Could you please write out the data shown below, exactly and in full?

[Material for this exercise]

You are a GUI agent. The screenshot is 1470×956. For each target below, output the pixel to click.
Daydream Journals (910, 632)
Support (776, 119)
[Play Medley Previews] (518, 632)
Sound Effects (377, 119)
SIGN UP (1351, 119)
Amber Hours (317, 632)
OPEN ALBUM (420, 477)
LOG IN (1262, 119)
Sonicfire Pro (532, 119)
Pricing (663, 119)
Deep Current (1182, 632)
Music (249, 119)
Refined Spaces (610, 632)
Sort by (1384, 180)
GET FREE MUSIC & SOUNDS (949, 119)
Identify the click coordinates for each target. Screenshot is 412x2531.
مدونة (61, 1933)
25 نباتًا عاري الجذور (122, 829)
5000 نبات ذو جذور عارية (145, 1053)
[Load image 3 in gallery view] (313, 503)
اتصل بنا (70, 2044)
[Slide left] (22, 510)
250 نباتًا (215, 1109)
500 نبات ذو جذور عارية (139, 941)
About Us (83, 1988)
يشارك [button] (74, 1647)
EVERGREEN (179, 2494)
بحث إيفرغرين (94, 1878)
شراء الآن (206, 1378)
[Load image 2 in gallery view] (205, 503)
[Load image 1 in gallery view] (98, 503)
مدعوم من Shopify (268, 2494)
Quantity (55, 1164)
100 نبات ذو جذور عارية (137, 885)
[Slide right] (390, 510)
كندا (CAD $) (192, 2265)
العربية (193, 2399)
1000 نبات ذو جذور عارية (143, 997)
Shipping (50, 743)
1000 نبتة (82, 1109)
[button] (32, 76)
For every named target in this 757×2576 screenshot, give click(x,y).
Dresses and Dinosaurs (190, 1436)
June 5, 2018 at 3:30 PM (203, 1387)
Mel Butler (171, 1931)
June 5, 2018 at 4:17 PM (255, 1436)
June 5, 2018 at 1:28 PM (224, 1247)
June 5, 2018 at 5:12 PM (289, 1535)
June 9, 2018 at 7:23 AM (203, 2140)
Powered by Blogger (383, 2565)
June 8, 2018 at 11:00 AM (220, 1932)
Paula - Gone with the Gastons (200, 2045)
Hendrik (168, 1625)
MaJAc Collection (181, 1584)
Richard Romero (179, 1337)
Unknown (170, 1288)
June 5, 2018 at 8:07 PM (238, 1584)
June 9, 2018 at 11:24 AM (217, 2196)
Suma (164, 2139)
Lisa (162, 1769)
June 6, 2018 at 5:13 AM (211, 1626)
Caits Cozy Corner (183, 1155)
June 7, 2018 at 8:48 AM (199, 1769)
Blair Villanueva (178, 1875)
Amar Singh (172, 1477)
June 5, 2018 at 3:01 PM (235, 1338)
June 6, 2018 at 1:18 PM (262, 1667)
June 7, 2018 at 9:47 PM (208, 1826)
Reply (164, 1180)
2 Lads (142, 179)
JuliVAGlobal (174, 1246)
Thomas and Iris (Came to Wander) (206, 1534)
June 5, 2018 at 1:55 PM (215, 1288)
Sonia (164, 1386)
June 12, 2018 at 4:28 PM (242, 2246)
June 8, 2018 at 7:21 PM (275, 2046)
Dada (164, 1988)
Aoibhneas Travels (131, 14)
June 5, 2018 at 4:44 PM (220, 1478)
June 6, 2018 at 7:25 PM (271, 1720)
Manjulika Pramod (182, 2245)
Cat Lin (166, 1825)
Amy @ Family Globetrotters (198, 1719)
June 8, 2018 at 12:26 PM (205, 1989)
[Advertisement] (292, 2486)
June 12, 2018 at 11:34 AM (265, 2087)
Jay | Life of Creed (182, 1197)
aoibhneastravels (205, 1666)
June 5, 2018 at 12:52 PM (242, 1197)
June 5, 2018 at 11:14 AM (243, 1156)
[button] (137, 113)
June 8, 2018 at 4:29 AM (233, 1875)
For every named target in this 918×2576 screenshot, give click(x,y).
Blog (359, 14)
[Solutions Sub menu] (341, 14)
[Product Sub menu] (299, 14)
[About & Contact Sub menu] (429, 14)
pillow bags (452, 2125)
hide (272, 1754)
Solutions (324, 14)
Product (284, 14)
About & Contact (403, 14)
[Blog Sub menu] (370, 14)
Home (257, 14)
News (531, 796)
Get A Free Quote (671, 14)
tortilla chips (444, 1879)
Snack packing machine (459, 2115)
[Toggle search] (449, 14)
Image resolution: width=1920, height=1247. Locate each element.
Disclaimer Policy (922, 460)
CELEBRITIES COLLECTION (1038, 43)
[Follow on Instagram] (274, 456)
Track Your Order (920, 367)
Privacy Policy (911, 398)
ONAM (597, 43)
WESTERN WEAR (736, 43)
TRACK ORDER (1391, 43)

[/Material for this exercise]

Answer for this exercise.
You are a GUI agent. The screenshot is 1470×956. For each target below, output the pixel to click.
Daydream Journals (910, 632)
Support (776, 119)
[Play Medley Previews] (518, 632)
Sound Effects (377, 119)
SIGN UP (1351, 119)
Amber Hours (317, 632)
OPEN ALBUM (420, 477)
LOG IN (1262, 119)
Sonicfire Pro (532, 119)
Pricing (663, 119)
Deep Current (1182, 632)
Music (249, 119)
Refined Spaces (610, 632)
Sort by (1384, 180)
GET FREE MUSIC & SOUNDS (949, 119)
Identify the click coordinates for each target. Screenshot is 412x2531.
مدونة (61, 1933)
25 نباتًا عاري الجذور (122, 829)
5000 نبات ذو جذور عارية (145, 1053)
[Load image 3 in gallery view] (313, 503)
اتصل بنا (70, 2044)
[Slide left] (22, 510)
250 نباتًا (215, 1109)
500 نبات ذو جذور عارية (139, 941)
About Us (83, 1988)
يشارك [button] (74, 1647)
EVERGREEN (179, 2494)
بحث إيفرغرين (94, 1878)
شراء الآن (206, 1378)
[Load image 2 in gallery view] (205, 503)
[Load image 1 in gallery view] (98, 503)
مدعوم من Shopify (268, 2494)
Quantity (55, 1164)
100 نبات ذو جذور عارية (137, 885)
[Slide right] (390, 510)
كندا (CAD $) (192, 2265)
العربية (193, 2399)
1000 نبات ذو جذور عارية (143, 997)
Shipping (50, 743)
1000 نبتة (82, 1109)
[button] (32, 76)
For every named target in this 757×2576 screenshot, give click(x,y).
Dresses and Dinosaurs (190, 1436)
June 5, 2018 at 3:30 PM (203, 1387)
Mel Butler (171, 1931)
June 5, 2018 at 4:17 PM (255, 1436)
June 5, 2018 at 1:28 PM (224, 1247)
June 5, 2018 at 5:12 PM (289, 1535)
June 9, 2018 at 7:23 AM (203, 2140)
Powered by Blogger (383, 2565)
June 8, 2018 at 11:00 AM (220, 1932)
Paula - Gone with the Gastons (200, 2045)
Hendrik (168, 1625)
MaJAc Collection (181, 1584)
Richard Romero (179, 1337)
Unknown (170, 1288)
June 5, 2018 at 8:07 PM (238, 1584)
June 9, 2018 at 11:24 AM (217, 2196)
Suma (164, 2139)
Lisa (162, 1769)
June 6, 2018 at 5:13 AM (211, 1626)
Caits Cozy Corner (183, 1155)
June 7, 2018 at 8:48 AM (199, 1769)
Blair Villanueva (178, 1875)
Amar Singh (172, 1477)
June 5, 2018 at 3:01 PM (235, 1338)
June 6, 2018 at 1:18 PM (262, 1667)
June 7, 2018 at 9:47 PM (208, 1826)
Reply (164, 1180)
2 Lads (142, 179)
JuliVAGlobal (174, 1246)
Thomas and Iris (Came to Wander) (206, 1534)
June 5, 2018 at 1:55 PM (215, 1288)
Sonia (164, 1386)
June 12, 2018 at 4:28 PM (242, 2246)
June 8, 2018 at 7:21 PM (275, 2046)
Dada (164, 1988)
Aoibhneas Travels (131, 14)
June 5, 2018 at 4:44 PM (220, 1478)
June 6, 2018 at 7:25 PM (271, 1720)
Manjulika Pramod (182, 2245)
Cat Lin (166, 1825)
Amy @ Family Globetrotters (198, 1719)
June 8, 2018 at 12:26 PM (205, 1989)
[Advertisement] (292, 2486)
June 12, 2018 at 11:34 AM (265, 2087)
Jay | Life of Creed (182, 1197)
aoibhneastravels (205, 1666)
June 5, 2018 at 12:52 PM (242, 1197)
June 5, 2018 at 11:14 AM (243, 1156)
[button] (137, 113)
June 8, 2018 at 4:29 AM (233, 1875)
For every named target in this 918×2576 screenshot, give click(x,y).
Blog (359, 14)
[Solutions Sub menu] (341, 14)
[Product Sub menu] (299, 14)
[About & Contact Sub menu] (429, 14)
pillow bags (452, 2125)
hide (272, 1754)
Solutions (324, 14)
Product (284, 14)
About & Contact (403, 14)
[Blog Sub menu] (370, 14)
Home (257, 14)
News (531, 796)
Get A Free Quote (671, 14)
tortilla chips (444, 1879)
Snack packing machine (459, 2115)
[Toggle search] (449, 14)
Image resolution: width=1920, height=1247. Locate each element.
Disclaimer Policy (922, 460)
CELEBRITIES COLLECTION (1038, 43)
[Follow on Instagram] (274, 456)
Track Your Order (920, 367)
Privacy Policy (911, 398)
ONAM (597, 43)
WESTERN WEAR (736, 43)
TRACK ORDER (1391, 43)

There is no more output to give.